# What you have to do
Starting at the line that holds "The height and", quote every line through the end of the records, both boundary lines included. Omit the pictures.

[Screenshot grounding data]
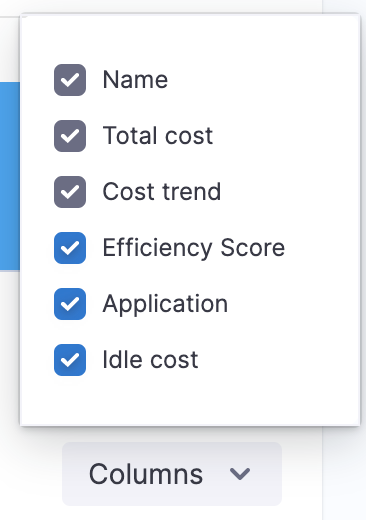Image resolution: width=366 pixels, height=520 pixels.
Task: Choose the Idle cost option label
Action: click(x=150, y=360)
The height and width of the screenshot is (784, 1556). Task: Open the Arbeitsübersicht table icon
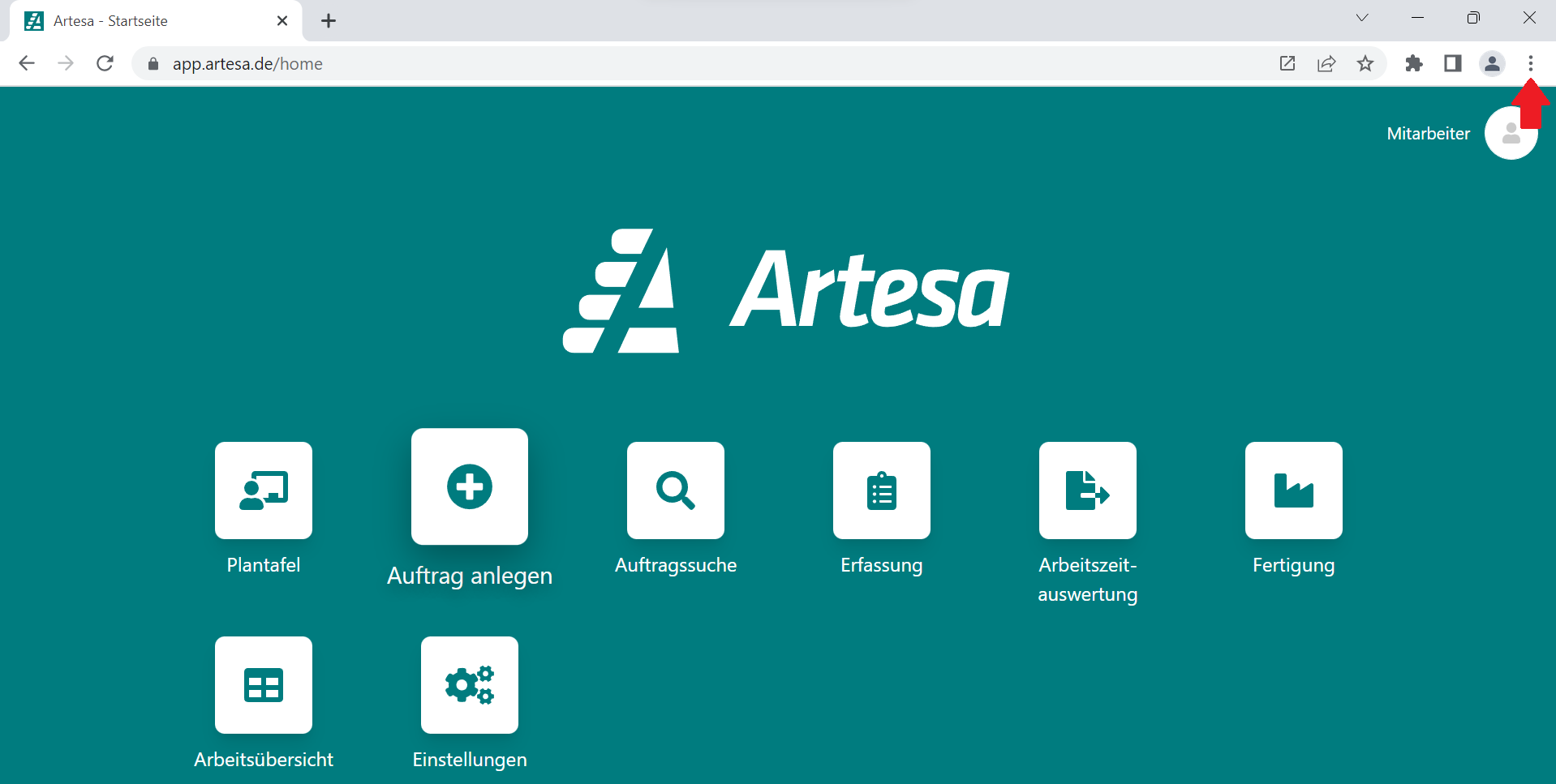point(264,685)
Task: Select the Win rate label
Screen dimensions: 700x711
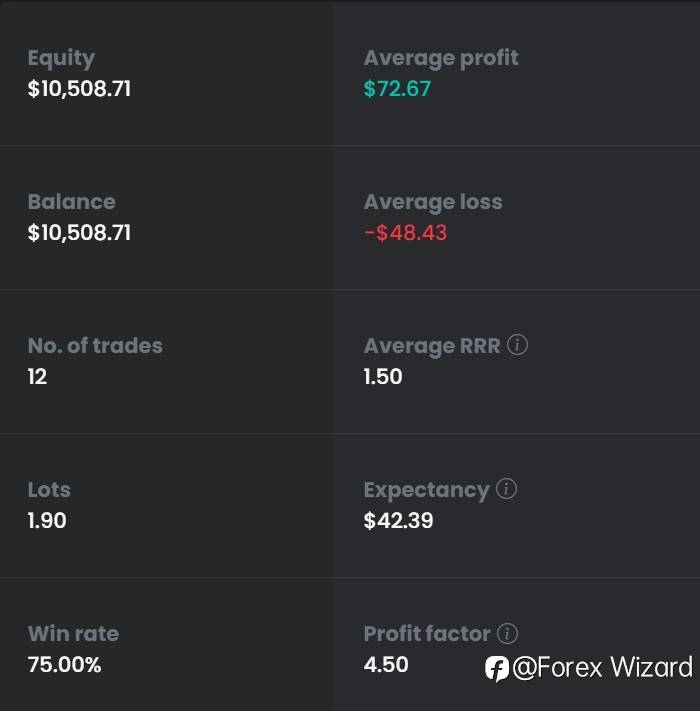Action: (73, 633)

# Result for this exercise
The height and width of the screenshot is (784, 1556). Task: Open the Arbeitsübersicht table icon
point(264,685)
Task: Select the Win rate label
Screen dimensions: 700x711
Action: (73, 633)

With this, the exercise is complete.